- **Instructions to follow**: The lines below, beginning at the one that contains "Water Lily (354, 1959)" and ending at the last, are to be retyped exactly.

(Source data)
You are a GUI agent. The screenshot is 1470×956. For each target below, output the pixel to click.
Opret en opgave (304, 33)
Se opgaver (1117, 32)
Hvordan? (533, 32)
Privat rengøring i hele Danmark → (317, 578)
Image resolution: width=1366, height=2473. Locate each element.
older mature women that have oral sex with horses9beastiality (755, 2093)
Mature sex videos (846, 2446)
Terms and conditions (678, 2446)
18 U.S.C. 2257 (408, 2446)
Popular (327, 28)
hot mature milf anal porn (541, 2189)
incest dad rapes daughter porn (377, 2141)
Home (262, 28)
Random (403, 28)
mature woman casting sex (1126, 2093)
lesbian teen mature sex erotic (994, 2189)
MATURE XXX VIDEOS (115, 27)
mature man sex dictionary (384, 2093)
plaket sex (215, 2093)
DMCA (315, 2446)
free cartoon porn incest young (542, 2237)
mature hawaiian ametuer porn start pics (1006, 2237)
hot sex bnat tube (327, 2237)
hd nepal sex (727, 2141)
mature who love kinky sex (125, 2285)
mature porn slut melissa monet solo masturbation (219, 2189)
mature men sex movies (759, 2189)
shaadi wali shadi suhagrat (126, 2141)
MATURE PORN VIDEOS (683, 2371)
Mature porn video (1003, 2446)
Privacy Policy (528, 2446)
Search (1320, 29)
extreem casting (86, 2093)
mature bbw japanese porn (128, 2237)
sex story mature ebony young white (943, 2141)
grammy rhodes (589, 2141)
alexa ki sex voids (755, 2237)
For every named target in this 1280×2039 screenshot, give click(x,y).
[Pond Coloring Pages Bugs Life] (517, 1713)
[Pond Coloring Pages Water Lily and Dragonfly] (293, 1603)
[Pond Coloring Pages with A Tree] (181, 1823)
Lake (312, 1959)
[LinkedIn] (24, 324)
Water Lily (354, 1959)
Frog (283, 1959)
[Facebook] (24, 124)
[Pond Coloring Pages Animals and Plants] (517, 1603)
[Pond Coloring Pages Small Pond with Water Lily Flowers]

- **Written response**:
Water Lily (354, 1959)
Frog (283, 1959)
[Facebook] (24, 124)
[Pond Coloring Pages Animals and Plants] (517, 1603)
[Pond Coloring Pages Small Pond with Water Lily Flowers]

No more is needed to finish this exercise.